Recent advancements in the field of millimeter wave antennas have resulted in the development of an inertialess scanning device in the form of the dielectric waveguide line source antenna as disclosed in U.S. Patent Application Ser. No. 409,201, now issued as U.S. Pat. No. 4,468,673. This type of antenna is a travelling wave type of structure and is unique in that the transmission line and the antenna aperture are an integral, homogeneous structure having radiation characteristics derived by way of the introduction of a number of identical slots cut into one wall of the transmission line. For the case in which all of the radiating slots are identical, the antenna displays a radiation pattern characterized by high, close-in sidelobes on the order of 12 to 13 dB. Sidelobes of this order are often found to be unacceptable for high performance radar and communications systems.

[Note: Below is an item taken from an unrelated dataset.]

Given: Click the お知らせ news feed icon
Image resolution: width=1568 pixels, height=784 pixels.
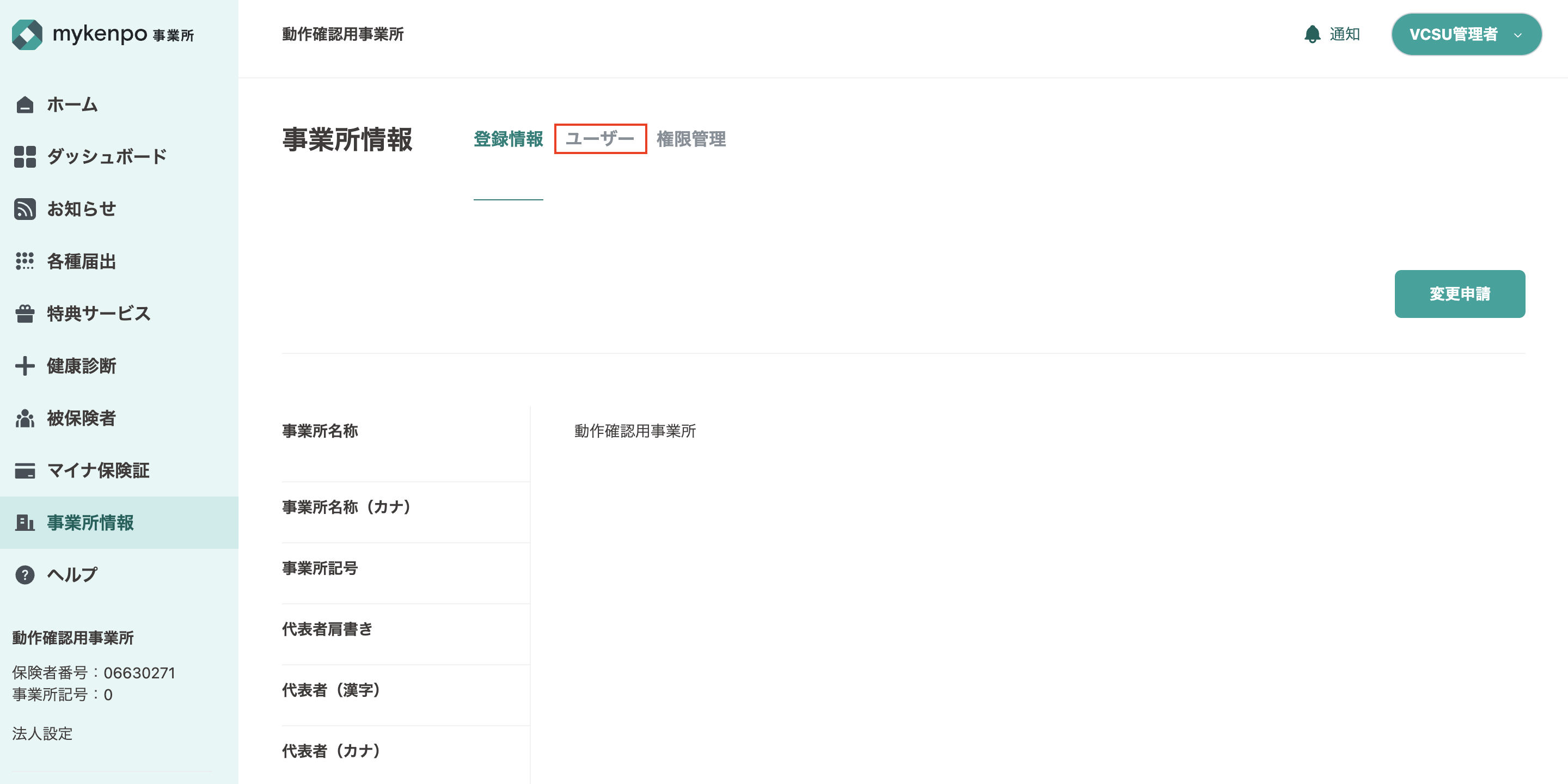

In order to reduce these high sidelobes, a symmetrically tapered amplitude distribution is required That is, a greater amount of energy should be radiated from the center of the array of radiating elements as compared to those elements at the ends. This type of distribution may be achieved by varying the conductance of the radiating elements along the length of the array.
In the case of a metallized antenna structure, the thickness of the metallized radiating elements along the array can be varied in order to produce the desired tapered amplitude excitation. This approach to the problem, however, offers no solution in the case of a dielectric antenna system.